David Oertel, Bangor, Maine
Globular-cluster-M56
Globular cluster M56 is about 13 billion years old and lies in the inner halo of the Milky Way. Astronomers think our galaxy captured this cluster early in the Milky Way's history. // NASA/ESA/Gilles Chapdelaine
The Milky Way Galaxy has a system of roughly 150 globular clusters, which are all older than 9 billion years. Many of these are metal-poor, meaning they consist mostly of hydrogen, with some helium and only a sprinkling of heavy elements such as iron. Our current limited understanding of the formation of the Milky Way suggests that it formed about 11 billion years ago by mergers of fairly massive clumps of first-generation stars and gas. Subsequent accretion of even more clumps collapsed along filaments into the massive protogalaxy core.
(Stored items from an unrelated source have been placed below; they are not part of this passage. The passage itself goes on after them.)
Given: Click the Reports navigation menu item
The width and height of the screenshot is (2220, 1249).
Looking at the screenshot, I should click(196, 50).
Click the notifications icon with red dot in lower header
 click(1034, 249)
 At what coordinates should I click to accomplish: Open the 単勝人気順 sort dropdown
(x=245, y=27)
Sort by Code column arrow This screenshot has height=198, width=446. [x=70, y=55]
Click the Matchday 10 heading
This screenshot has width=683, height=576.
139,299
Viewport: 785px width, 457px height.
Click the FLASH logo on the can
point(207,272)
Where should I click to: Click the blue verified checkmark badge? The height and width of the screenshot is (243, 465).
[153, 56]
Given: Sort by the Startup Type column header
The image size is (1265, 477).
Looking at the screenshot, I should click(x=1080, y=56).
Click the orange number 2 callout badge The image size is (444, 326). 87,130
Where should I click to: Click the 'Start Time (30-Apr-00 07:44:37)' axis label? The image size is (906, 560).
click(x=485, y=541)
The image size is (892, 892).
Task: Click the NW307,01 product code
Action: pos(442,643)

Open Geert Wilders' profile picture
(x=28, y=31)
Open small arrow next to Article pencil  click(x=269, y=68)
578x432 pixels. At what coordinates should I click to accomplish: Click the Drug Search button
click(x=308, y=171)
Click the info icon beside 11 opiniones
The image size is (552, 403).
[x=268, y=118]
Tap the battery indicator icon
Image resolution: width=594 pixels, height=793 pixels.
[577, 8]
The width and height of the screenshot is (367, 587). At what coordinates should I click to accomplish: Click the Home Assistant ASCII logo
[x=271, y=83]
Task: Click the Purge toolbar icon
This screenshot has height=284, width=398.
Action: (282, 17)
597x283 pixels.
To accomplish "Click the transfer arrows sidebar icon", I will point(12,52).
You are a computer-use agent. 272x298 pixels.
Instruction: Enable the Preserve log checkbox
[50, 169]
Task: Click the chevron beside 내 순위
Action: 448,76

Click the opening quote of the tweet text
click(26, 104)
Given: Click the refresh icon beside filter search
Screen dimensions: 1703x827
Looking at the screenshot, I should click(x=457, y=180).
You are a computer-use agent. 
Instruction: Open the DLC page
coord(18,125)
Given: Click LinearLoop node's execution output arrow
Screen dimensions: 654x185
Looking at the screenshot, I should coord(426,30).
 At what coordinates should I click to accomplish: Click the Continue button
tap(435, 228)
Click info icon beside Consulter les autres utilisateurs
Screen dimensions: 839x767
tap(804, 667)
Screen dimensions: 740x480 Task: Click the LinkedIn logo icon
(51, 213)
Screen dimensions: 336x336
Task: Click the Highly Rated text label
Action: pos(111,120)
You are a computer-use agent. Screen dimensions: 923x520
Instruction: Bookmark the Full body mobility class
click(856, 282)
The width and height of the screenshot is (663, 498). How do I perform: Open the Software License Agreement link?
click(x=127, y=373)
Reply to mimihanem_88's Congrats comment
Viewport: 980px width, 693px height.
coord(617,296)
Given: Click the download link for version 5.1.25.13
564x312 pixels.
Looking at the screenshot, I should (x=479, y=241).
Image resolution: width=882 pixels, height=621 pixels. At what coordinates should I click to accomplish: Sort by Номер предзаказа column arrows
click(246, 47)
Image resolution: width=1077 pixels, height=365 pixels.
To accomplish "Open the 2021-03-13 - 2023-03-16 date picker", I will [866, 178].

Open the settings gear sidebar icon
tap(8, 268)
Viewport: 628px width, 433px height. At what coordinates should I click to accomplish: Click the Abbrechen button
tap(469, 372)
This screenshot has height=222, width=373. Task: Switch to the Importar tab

Astronomers believe that the globular clusters in the inner part of the Milky Way’s halo formed during this period of tumultuous hierarchical collapse. These globular clusters are all old — with ages close to that of the universe itself — and are more or less chemically homogeneous.
 
The most massive globular clusters, and especially those in the outer halo (more than 65,000 light-years from the galaxy’s center), appear in some cases to be remnants of small satellite galaxies that the Milky Way has gravitationally drawn in fairly recently. They have been subject to the various effects of plowing through our galaxy’s outer portions, including gravitational tides, but not yet long enough to have fully absorbed into our galaxy’s border.